■ What you will do
Which of the lines in the data mention the string "folder"? List them all.

■ Source information
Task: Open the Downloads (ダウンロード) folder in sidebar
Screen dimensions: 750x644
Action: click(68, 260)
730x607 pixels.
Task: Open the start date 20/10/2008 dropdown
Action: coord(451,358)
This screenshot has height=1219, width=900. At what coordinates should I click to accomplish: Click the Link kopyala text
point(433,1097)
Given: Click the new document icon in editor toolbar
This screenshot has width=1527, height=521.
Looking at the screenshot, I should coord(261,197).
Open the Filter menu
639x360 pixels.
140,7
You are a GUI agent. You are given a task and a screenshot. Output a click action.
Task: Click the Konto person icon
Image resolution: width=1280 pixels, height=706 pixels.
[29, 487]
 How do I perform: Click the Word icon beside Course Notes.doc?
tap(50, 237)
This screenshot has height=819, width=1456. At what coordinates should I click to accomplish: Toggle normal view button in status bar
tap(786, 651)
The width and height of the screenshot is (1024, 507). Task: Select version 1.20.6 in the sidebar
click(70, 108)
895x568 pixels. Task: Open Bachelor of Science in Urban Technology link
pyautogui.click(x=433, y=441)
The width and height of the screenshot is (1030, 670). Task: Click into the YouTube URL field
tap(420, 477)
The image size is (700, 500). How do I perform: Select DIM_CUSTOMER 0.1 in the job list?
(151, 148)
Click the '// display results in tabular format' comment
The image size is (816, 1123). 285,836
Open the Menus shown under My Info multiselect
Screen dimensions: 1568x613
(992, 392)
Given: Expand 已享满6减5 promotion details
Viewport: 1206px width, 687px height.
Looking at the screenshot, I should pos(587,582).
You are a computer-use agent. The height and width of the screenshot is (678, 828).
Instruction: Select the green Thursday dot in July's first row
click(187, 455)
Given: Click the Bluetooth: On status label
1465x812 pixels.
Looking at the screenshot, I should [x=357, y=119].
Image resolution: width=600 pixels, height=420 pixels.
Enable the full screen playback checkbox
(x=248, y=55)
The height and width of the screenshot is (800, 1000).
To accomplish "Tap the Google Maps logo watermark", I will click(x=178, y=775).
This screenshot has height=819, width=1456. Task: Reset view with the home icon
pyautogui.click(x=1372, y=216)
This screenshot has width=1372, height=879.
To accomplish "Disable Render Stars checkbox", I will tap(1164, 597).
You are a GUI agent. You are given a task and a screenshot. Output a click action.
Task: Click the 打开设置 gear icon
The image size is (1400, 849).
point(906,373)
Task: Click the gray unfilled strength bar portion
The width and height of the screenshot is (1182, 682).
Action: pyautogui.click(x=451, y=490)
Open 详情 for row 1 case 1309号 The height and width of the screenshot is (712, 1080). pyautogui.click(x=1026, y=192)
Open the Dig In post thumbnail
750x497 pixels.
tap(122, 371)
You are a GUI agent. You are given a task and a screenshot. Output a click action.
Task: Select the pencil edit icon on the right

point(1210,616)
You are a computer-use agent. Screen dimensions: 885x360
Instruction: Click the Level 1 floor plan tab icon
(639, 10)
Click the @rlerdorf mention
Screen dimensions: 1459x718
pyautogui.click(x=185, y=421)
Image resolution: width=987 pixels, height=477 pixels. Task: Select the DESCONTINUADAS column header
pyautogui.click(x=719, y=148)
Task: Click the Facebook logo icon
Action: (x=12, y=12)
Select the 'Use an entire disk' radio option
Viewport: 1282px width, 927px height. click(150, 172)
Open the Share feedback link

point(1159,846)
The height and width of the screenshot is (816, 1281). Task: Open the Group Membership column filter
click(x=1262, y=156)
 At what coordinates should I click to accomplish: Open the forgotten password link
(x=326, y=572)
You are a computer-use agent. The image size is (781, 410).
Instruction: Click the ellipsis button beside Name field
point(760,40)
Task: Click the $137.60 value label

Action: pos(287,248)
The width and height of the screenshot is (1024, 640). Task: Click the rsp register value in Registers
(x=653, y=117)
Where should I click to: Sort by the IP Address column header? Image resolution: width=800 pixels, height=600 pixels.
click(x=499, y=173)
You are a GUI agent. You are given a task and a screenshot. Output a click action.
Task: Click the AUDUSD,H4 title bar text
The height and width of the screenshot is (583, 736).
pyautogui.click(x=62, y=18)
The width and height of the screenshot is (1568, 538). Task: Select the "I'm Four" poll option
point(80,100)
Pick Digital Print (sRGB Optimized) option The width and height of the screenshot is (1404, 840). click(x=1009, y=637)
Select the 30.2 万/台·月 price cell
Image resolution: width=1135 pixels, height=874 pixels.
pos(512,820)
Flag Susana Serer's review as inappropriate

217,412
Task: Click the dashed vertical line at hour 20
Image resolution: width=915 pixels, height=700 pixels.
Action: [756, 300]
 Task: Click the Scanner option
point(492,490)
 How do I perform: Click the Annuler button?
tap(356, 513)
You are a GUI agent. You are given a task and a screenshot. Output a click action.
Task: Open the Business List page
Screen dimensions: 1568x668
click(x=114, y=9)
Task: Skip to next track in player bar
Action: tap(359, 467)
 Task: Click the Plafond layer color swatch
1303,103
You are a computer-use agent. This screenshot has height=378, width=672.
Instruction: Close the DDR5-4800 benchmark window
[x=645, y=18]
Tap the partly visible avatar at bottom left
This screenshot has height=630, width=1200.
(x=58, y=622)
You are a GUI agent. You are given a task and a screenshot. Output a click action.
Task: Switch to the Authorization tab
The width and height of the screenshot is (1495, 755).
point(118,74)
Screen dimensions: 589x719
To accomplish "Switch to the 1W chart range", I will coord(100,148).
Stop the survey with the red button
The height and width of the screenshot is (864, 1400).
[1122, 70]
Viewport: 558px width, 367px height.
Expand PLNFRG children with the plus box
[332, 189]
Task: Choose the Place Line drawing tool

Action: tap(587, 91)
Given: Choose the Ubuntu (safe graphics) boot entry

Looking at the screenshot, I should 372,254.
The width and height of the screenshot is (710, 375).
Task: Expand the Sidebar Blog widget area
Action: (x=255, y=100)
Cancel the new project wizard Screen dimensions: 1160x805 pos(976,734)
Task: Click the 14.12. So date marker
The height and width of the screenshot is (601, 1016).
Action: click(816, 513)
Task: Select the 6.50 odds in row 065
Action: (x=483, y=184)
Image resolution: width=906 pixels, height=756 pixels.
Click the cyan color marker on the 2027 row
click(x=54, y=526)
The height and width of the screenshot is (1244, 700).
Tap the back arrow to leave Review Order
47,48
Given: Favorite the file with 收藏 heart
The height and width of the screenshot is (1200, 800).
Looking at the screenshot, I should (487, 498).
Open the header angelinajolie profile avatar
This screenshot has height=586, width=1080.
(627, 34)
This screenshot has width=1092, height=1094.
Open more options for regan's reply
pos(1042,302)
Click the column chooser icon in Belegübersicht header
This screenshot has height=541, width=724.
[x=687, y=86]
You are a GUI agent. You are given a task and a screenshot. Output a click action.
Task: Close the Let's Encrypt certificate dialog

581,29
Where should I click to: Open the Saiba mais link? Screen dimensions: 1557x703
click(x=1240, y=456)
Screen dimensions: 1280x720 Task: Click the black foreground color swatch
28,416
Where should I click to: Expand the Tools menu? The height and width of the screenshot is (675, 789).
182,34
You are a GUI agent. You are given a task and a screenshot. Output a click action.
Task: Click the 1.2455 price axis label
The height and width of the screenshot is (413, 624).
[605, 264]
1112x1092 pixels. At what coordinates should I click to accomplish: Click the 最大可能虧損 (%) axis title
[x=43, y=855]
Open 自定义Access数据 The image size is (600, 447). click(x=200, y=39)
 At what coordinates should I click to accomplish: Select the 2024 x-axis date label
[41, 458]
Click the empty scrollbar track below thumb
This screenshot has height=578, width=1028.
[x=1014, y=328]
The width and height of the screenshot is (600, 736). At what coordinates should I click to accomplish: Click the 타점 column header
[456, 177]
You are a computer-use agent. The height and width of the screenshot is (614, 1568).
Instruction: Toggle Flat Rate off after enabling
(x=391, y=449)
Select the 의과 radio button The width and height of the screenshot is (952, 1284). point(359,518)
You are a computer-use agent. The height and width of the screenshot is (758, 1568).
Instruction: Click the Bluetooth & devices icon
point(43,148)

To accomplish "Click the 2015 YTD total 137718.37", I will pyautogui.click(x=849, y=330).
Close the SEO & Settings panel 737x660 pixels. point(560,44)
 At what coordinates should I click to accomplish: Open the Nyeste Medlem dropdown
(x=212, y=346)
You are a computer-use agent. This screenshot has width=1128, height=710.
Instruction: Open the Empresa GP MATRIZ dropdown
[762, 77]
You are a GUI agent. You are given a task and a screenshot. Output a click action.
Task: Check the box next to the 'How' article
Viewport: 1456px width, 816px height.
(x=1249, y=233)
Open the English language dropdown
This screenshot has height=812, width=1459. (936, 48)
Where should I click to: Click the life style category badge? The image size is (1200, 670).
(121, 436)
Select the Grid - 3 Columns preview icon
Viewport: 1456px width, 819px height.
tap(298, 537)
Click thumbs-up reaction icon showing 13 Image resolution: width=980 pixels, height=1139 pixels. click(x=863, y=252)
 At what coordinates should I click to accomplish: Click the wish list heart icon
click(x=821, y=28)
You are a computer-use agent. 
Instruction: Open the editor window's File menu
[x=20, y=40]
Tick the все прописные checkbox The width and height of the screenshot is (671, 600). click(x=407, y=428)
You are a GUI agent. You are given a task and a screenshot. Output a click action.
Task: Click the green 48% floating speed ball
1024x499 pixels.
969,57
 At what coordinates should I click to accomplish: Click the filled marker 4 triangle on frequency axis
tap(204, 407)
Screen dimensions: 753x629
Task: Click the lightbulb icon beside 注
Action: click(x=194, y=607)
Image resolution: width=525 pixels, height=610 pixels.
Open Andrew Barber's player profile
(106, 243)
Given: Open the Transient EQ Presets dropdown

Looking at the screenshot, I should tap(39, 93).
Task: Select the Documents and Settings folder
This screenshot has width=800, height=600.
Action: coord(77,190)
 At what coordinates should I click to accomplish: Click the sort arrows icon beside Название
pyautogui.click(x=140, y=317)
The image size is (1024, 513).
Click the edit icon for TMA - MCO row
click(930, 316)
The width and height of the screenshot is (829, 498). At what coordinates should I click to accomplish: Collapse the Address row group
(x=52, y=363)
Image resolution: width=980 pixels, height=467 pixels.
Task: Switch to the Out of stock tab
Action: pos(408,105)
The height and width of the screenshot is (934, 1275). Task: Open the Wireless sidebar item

■ Problem solution
Task: Open the Downloads (ダウンロード) folder in sidebar
Task: Select the Documents and Settings folder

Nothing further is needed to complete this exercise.